Columnas de oro sobre basas de plata son las piernas sobre firmes talones en la mujer bella… La gracia de la mujer es el gozo de su marido. Su saber le vigoriza los huesos» (Si 26, 19-23.16-17).

5. En la tradición sapiencial contrasta una advertencia frecuente con el referido elogio de la mujer-esposa, y es que el se refiere a la belleza y a la gracia de la mujer, que no es la mujer propia, y resulta pábulo de tentación y ocasión de adulterio: «No codicies su hermosura en tu corazón…» (Pr 6, 25). En Sirácida (cf. Si 9, 1-9) se expresa la misma advertencia de manera más perentoria: «Aparta tus ojos de mujer muy compuesta y no fijes la vista en la hermosura ajena. Por la hermosura de la mujer muchos se extraviaron, y con eso se enciende como fuego la pasión» (Si 9, 8-9).

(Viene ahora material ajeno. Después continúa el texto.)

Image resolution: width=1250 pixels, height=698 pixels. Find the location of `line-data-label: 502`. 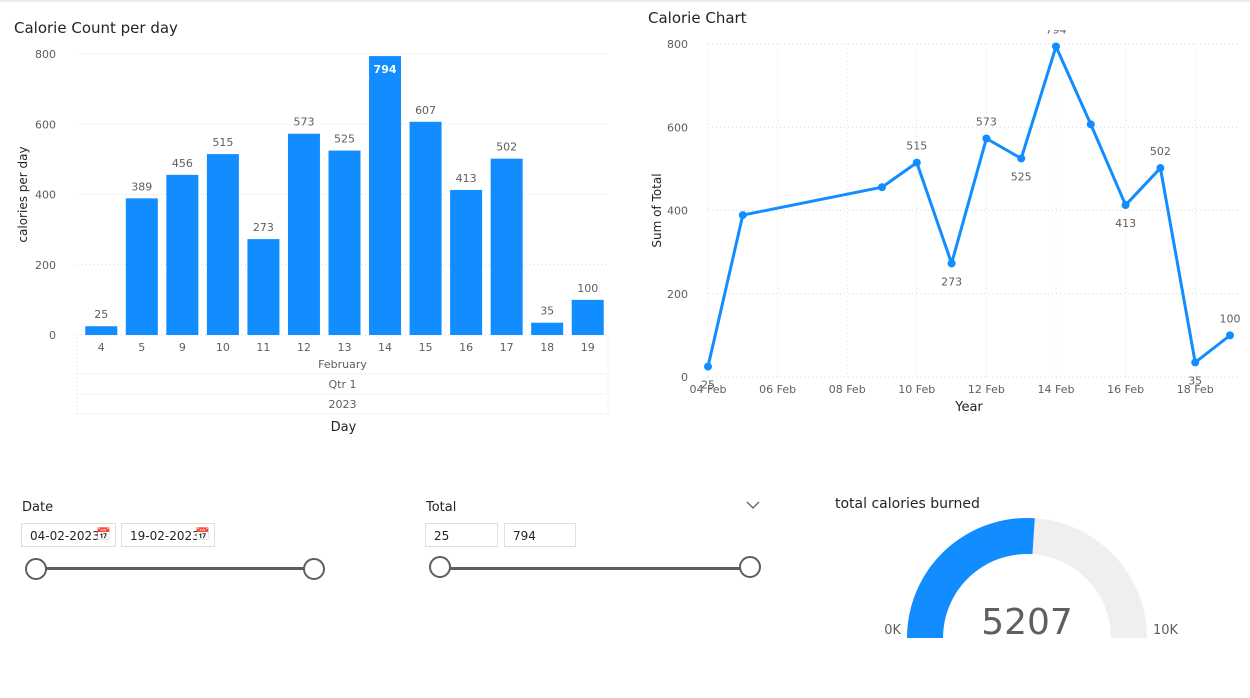

line-data-label: 502 is located at coordinates (1160, 152).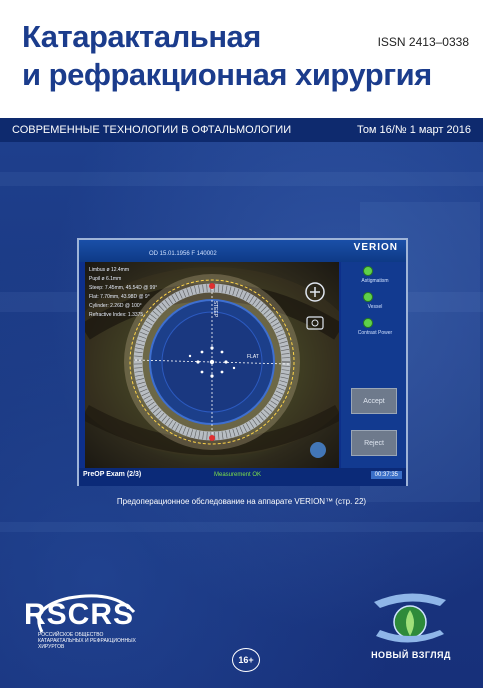 The image size is (483, 688). What do you see at coordinates (375, 307) in the screenshot?
I see `indicator-label: Vessel` at bounding box center [375, 307].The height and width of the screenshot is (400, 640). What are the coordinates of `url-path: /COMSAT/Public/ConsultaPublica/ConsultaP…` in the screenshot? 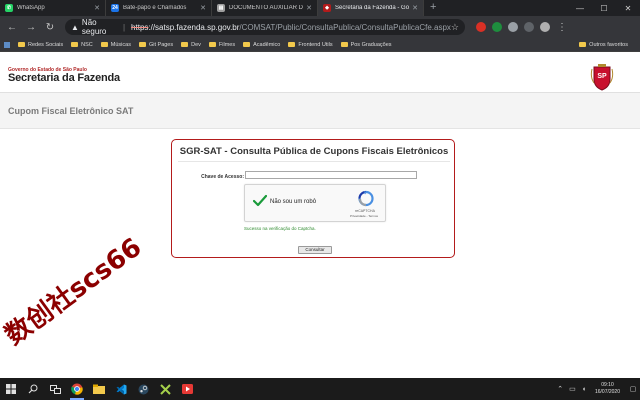 It's located at (345, 27).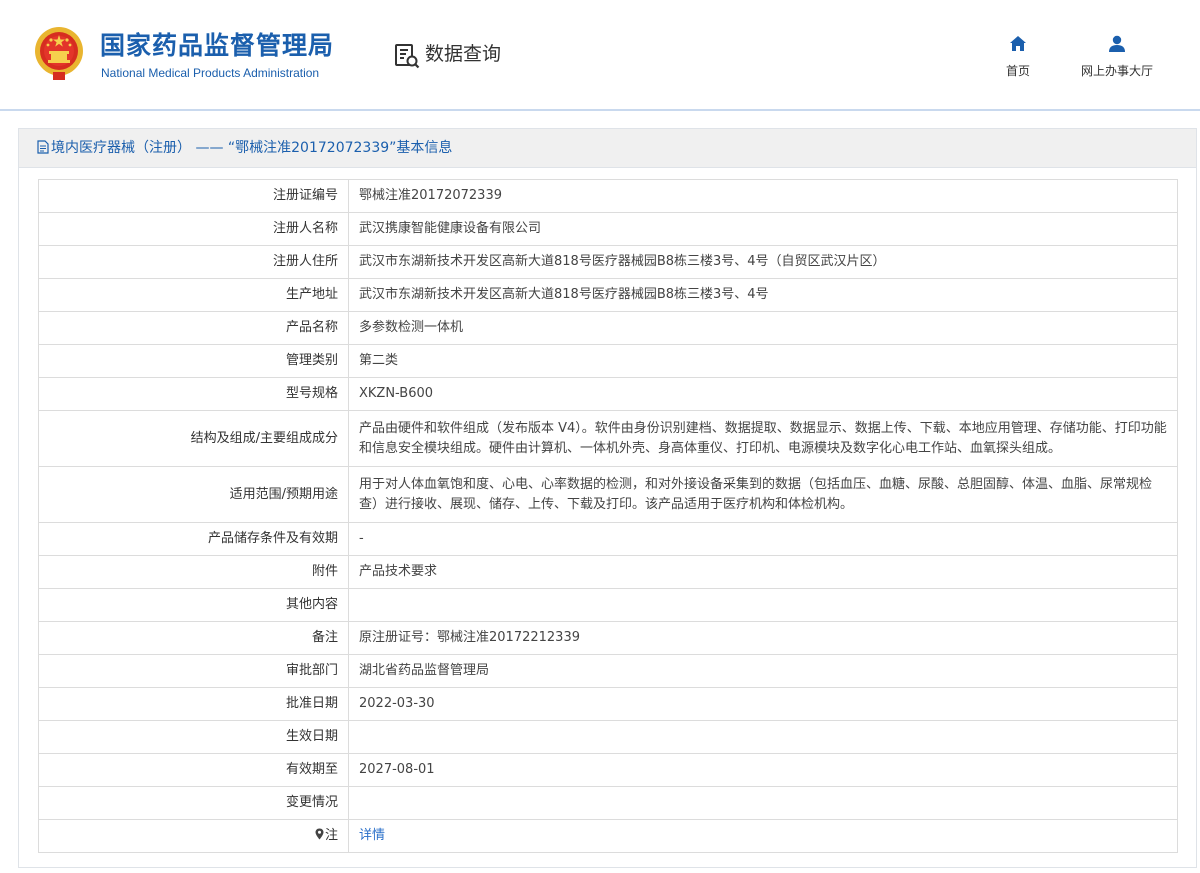 This screenshot has width=1200, height=873. Describe the element at coordinates (194, 229) in the screenshot. I see `field-label: 注册人名称` at that location.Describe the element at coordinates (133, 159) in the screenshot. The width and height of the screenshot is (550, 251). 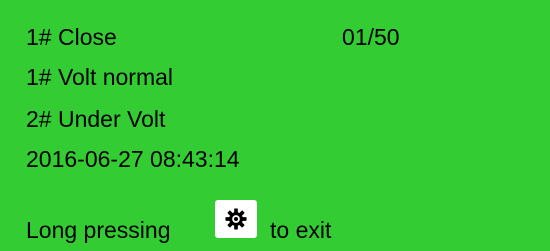
I see `timestamp-text: 2016-06-27 08:43:14` at that location.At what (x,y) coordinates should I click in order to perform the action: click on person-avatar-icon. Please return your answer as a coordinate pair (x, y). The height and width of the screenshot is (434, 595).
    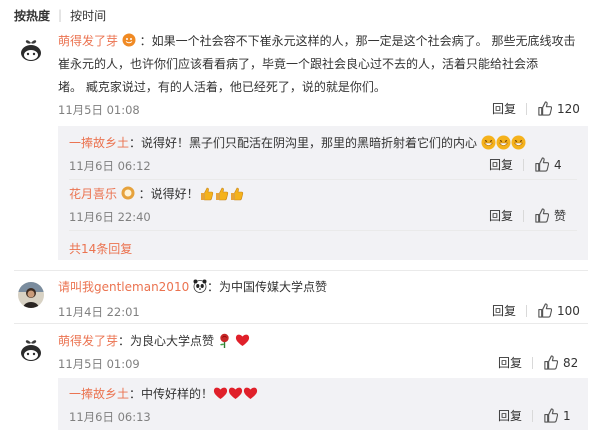
    Looking at the image, I should click on (31, 295).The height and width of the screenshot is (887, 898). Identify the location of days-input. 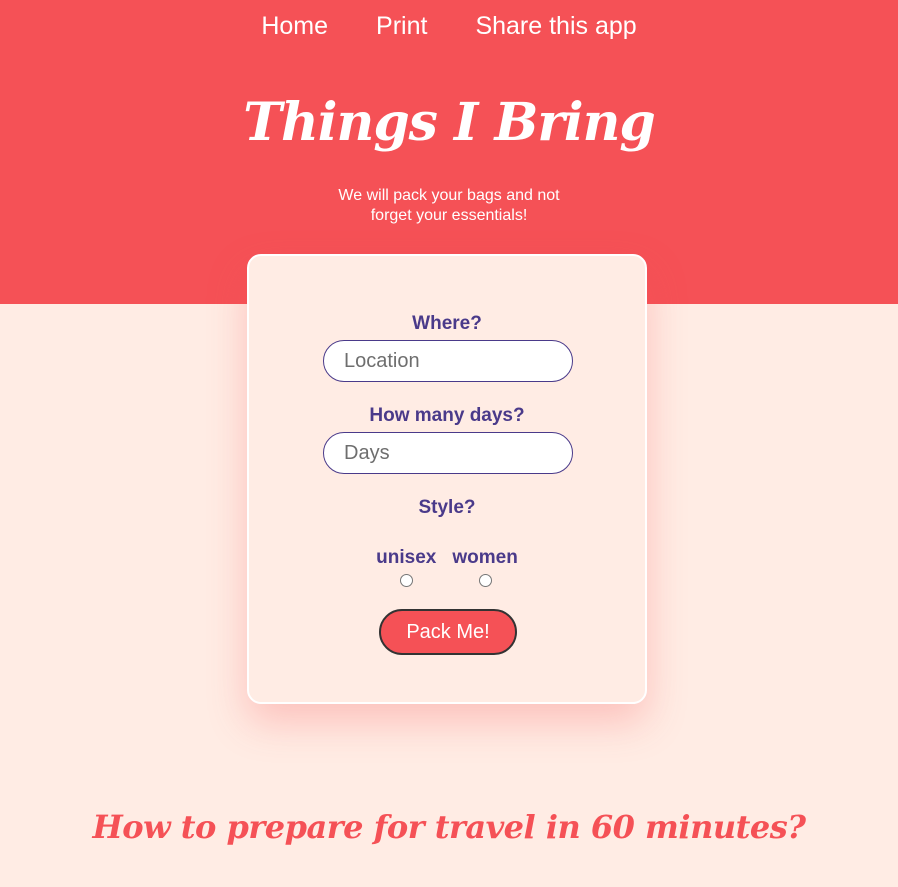
(448, 453).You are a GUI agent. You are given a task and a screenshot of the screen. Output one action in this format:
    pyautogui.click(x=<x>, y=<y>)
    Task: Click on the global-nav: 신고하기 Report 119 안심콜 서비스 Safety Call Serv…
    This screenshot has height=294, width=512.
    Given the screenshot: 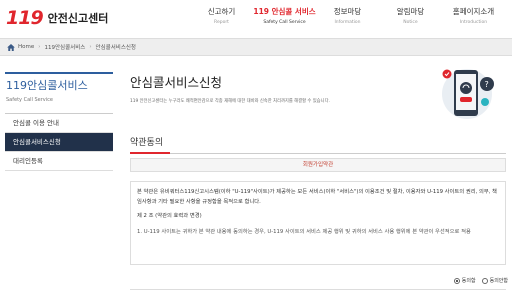 What is the action you would take?
    pyautogui.click(x=348, y=16)
    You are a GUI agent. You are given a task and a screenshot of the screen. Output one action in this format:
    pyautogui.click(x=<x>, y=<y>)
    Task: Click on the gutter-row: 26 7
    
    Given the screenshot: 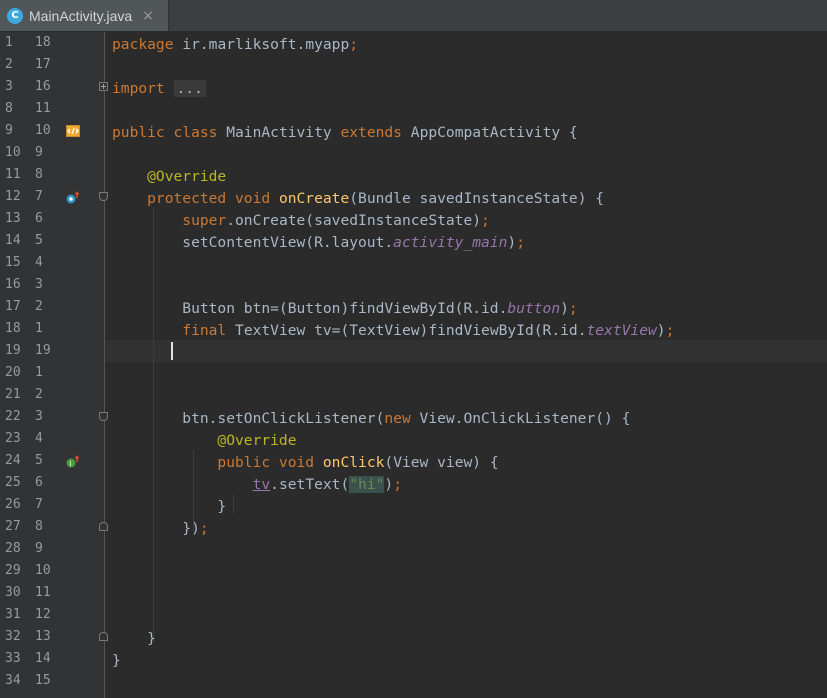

El sentido de los textos sapienciales tiene un significado prevalentemente pedagógico. Enseñan la virtud y tratan de proteger el orden moral, refiriéndose a la ley de Dios y a la experiencia en sentido amplio. Además, se distinguen por el conocimiento particular del «corazón» humano. Diríamos que desarrollan una específica psicología moral, aunque sin caer en el psicologismo. En cierto sentido, están cercanos a esa apelación de Cristo al «corazón», que nos ha transmitido Mateo (cf. Mt 5, 27-28), aun cuando no pueda afirmarse que revelen tendencia a transformar el ethos de modo fundamental. Los autores de estos libros «utilizan el conocimiento de la interioridad humana para enseñar la moral más bien en el ámbito del ethos históricamente vigente y sustancialmente confirmado por ellos. Alguno a veces, como por ejemplo Cohélet, sintetiza esta confirmación con la «filosofía» propia de la existencia humana, pero si influye en el método con que formula advertencias y consejos, no cambia la estructura fundamental que toma de la valoración ética.

6. Para esta transformación del ethos será necesario esperar hasta el sermón de la montaña. No obstante, ese conocimiento tan perspicaz de la psicología humana que se halla presente en la tradición «sapiencial», no está ciertamente privado de significado para el círculo de aquellos que escuchaban personal y directamente este discurso. Si, en virtud de la tradición profética, estos oyentes estaban, en cierto sentido, preparados a comprender de manera adecuada el concepto de «adulterio», estaban preparados además, en virtud de la tradición «sapiencial», a comprender las palabras que se refieren a la «mirada concupiscente» o sea, al «adulterio cometido con el corazón.

Nos convendrá volver ulteriormente al análisis de la concupiscencia, en el sermón de la montaña.

Notas
1 Cf., por ej., Pr 5, 3-6.15-20; Pr 6, 24-7, 27; Pr 21, 9.19; Pr 22, 14; Pr 30, 20.
2 Cf., por ej., Si 7, 19.24-26; Si 9, 1-9; Si 23, 13-26, 18; Si 36, 21-25; 42.6.9-14.
3 Cf., por ej., Qo 7, 26-28 Qo 9, 9.